One path leads to an interesting story. The other leads to a reeeeeeeally short book. (Image via Wikimedia Commons)
The first time I noticed a well-executed narrative fork in the road was the movie The History of Violence. (I haven’t read the graphic novel, but I’ve heard that it’s completely different.) If you haven’t seen it, you should; I won’t spoil it here beyond laying out the basic premise. Viggo Mortensen plays Tom Stall, a restaurant owner and father of two in Indiana. When a pair of thugs try to rob his restaurant, most of the staff and customers freeze in terror, but Tom quickly kills them and is hailed as a local hero. It seems like a happy ending . . . until a mobster from Philadelphia rolls in, claiming that he saw Tom on the news and recognized him as his old mob buddy Joey Cusack.

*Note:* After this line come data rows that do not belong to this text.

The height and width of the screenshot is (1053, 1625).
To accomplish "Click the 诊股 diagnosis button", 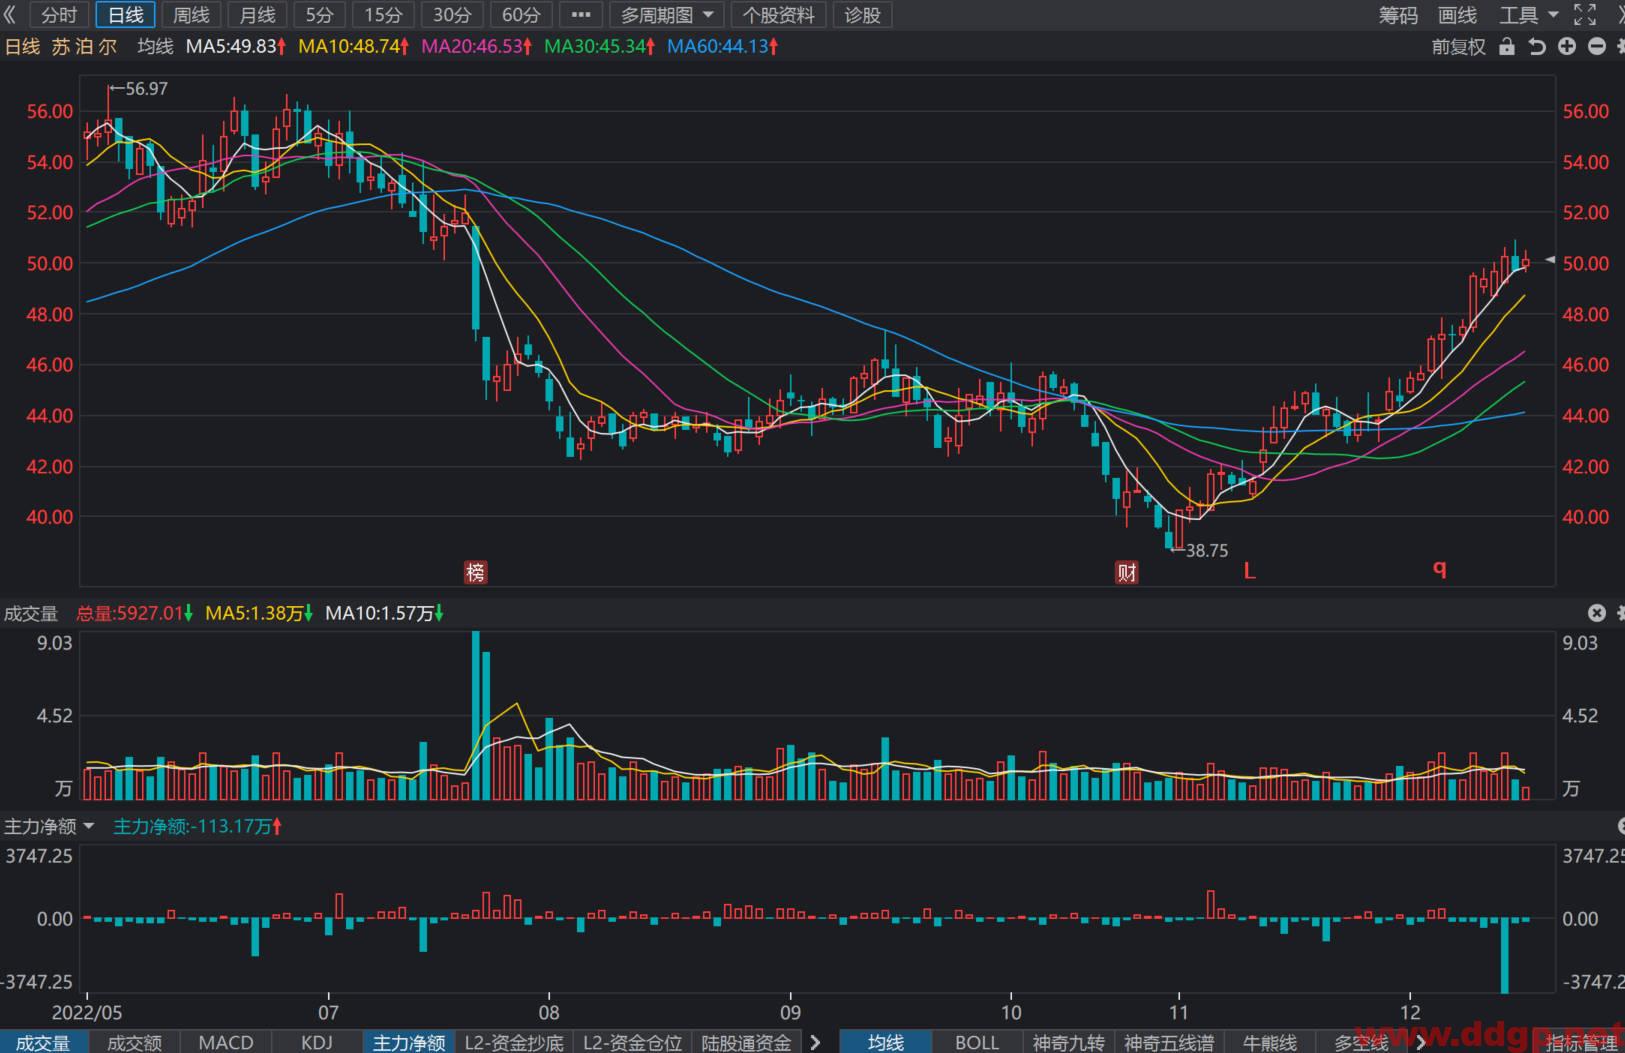I will point(863,15).

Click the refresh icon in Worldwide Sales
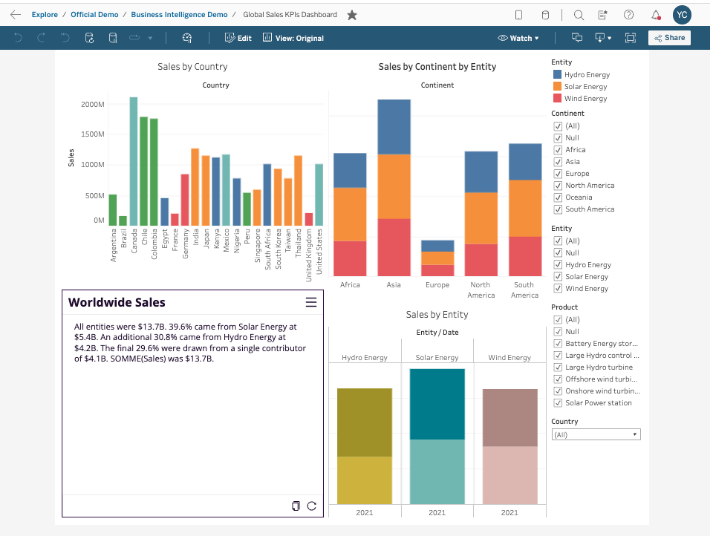pyautogui.click(x=312, y=506)
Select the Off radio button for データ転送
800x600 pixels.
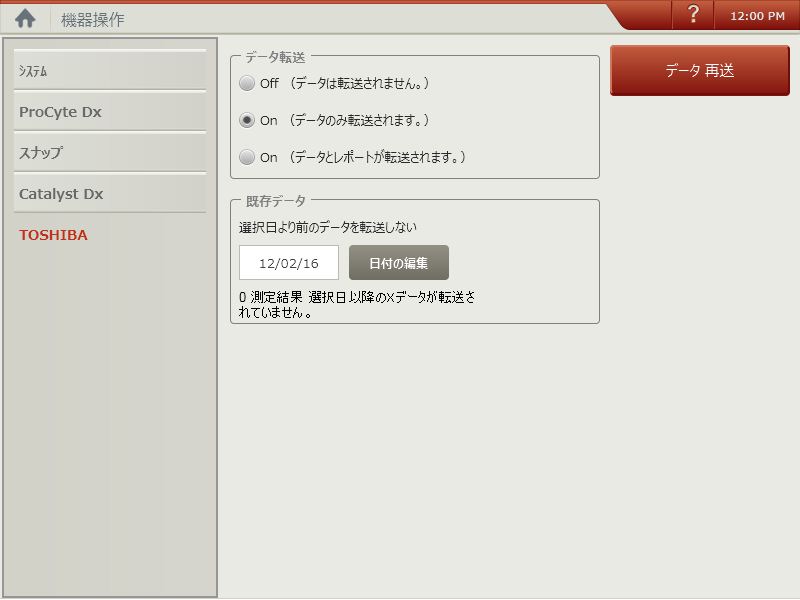point(247,85)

Tom and his wife vehemently deny this, but the mobster continues to stalk and threaten the Stall family, claiming he won’t leave them alone until Tom (Joey?) returns to Philadelphia with him.

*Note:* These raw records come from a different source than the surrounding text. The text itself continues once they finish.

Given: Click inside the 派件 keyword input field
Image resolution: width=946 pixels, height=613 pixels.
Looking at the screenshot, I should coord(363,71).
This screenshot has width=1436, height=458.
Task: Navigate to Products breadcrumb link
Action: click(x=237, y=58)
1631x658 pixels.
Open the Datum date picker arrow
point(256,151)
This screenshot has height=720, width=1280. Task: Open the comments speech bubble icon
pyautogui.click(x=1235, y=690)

I spent the first half of this movie on the edge of my seat–because I had no idea what movie I was watching. Was this the story of a Joey Cusack, a repentant mobster who had escaped the criminal world and tried to make a new life, only to learn that violence and the past would always find him? Or was it the story of Tom Stall, an innocent man mistaken for a murderer, who commits a single, justifiable violent act and finds that it will lead to more violence and bloodshed, possibly transforming him into the killer he just happens to resemble?

Is this the face of an innocent man who can’t believe he’s become a killer, or a killer who can’t believe his past has caught up with him?
I would watch the heck out of other of those movies. Both are compelling stories–the fork in the road leads to two paths that each look like a terrific hike. What’s more, both are consistent with the tone and theme of the movie so far–a dark film that studies both the allure and the destructive effects of violence. It isn’t like we’ve been walking along a dark and eerie trail, and our two choices are either a similarly spooky path or a delightful sunlit ramble. I want to give David Cronenberg and Josh Olson a standing ovation for this one.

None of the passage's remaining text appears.